On Super Bowl Sunday we hosted a BYOT party, which was code for “bring your own toppings”. A pizza party in the making, we had a blast with family and friends. While we weren’t huge fans of either team playing, the opportunity to get together with people and get in some hearty laughter and catch-up time sounded very appealing to us.

So there we were…in our kitchen that really only fits two people comfortably, watching 5+ people dance among each other to the various pizza-making stations…in a living room that really only fits five people comfortably, watching 10+ people sit on armchairs, the floor, stools and smooshed together on the couch…in an apartment that we have made our home.

When I think back to where I was five years ago, dreaming about where I would be right now, this was it. This was exactly where I wanted to be. How cool it is to know that God granted me such a wish. Like I told Jeff last night, “I feel like I won the lottery of love.”

Everyday I find a new reason to have my cup runneth over – today’s reason? My husband. Between you and I…secretly…he’s always my reason.

and for giggles…I made this of my always movin’ and groovin’ husband…you’ll have to click on the image to see him in action…apparently my blog site isn’t THAT cool.

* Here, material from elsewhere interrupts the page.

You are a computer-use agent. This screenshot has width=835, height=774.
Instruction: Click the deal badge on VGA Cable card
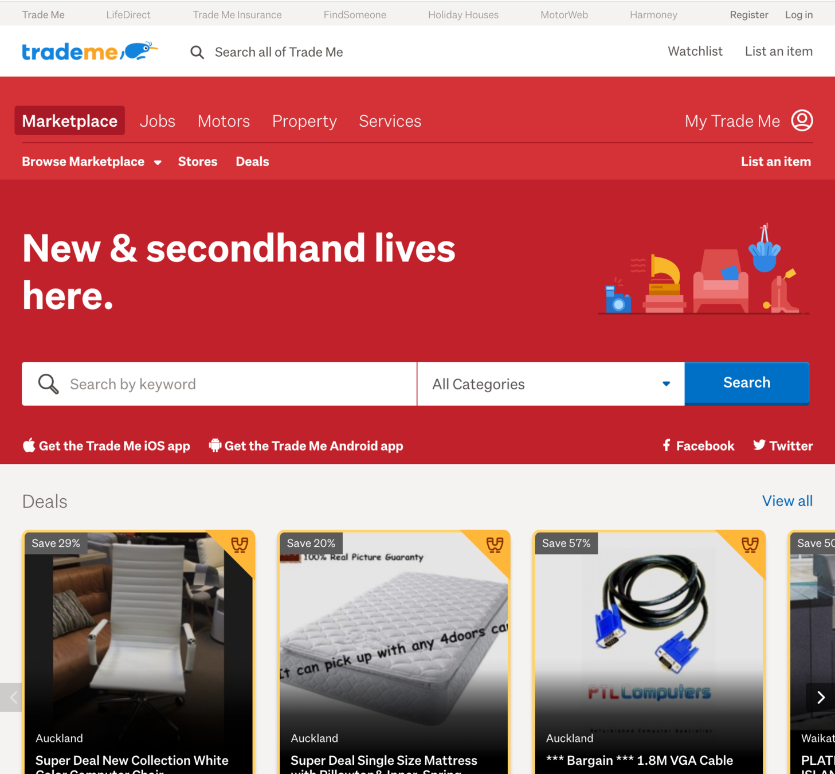tap(750, 544)
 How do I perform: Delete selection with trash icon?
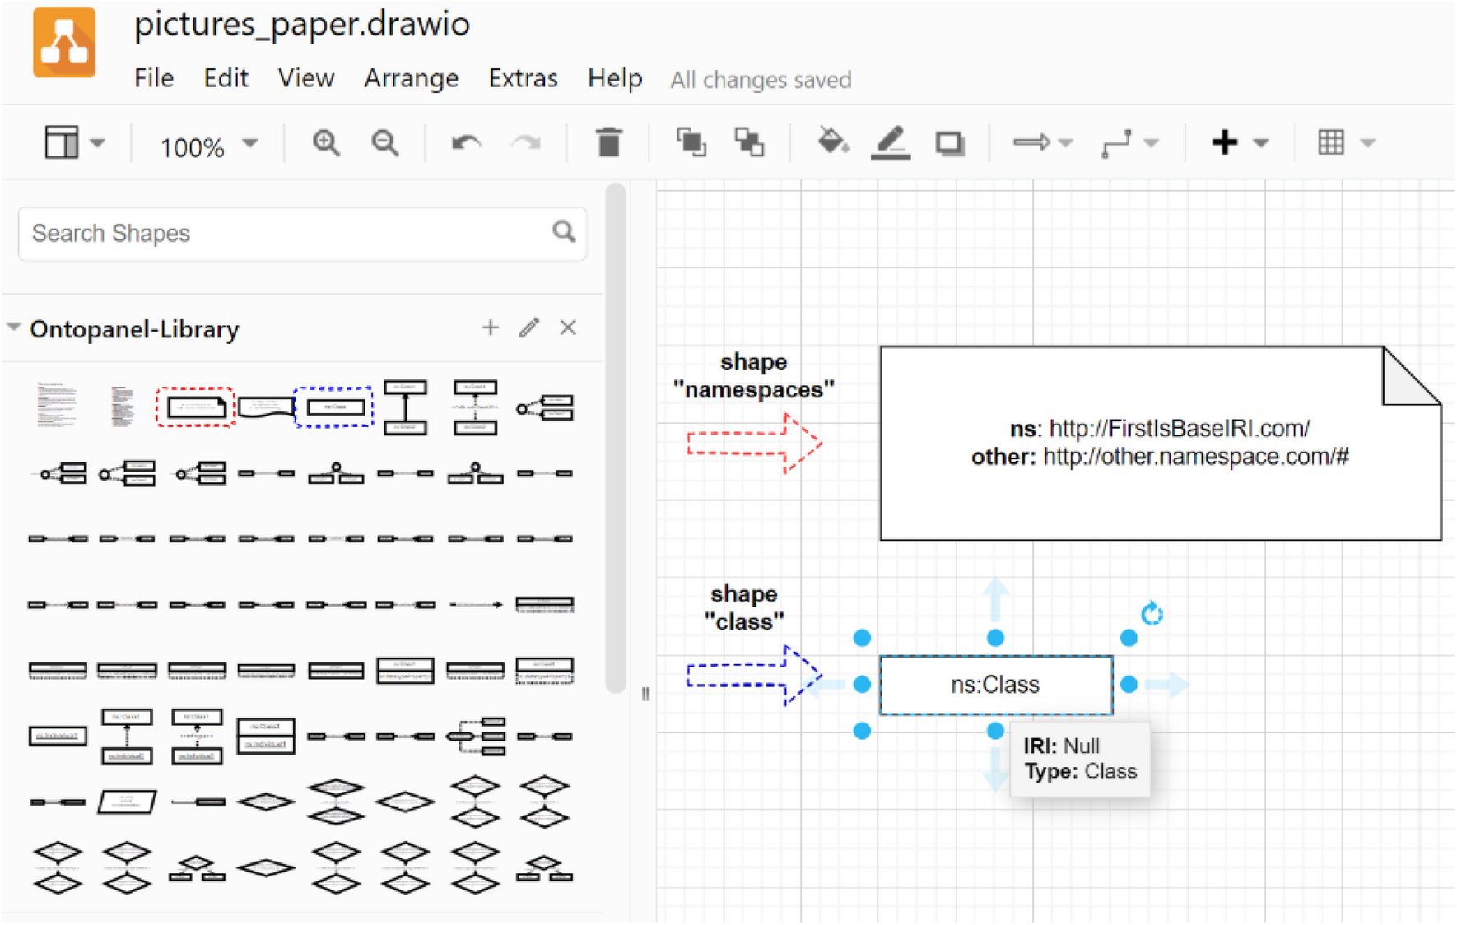point(608,143)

Have a great weekend, everyone!

love (my painted man),
jenifriend


half-full and lookin’ like springtime

Okay. Perhaps the warm(er) weather is taking it’s toll on me. I’ll admit I have the bug – I’m more than excited to get outdoors and take advantage of this weather. Jeff and I stared at a cycling website for about 40 minutes out of sheer excitement for the rides we’re going to do this summer. And we made a pact…next June…we’re biking across Kansas. Eight days of Kansas-trekkage with my guy, small towns and communities, my Ipod and a camera…I can’t begin to explain how excited I am!

I have been playing with lighting and the embellishment of backgrounds lately and thought these two pictures appropriate for this blog post. I’m curious as to which you find the more appealing of the two.

Happy Thursday all!! One more day until this beautiful weekend commences…yippee!!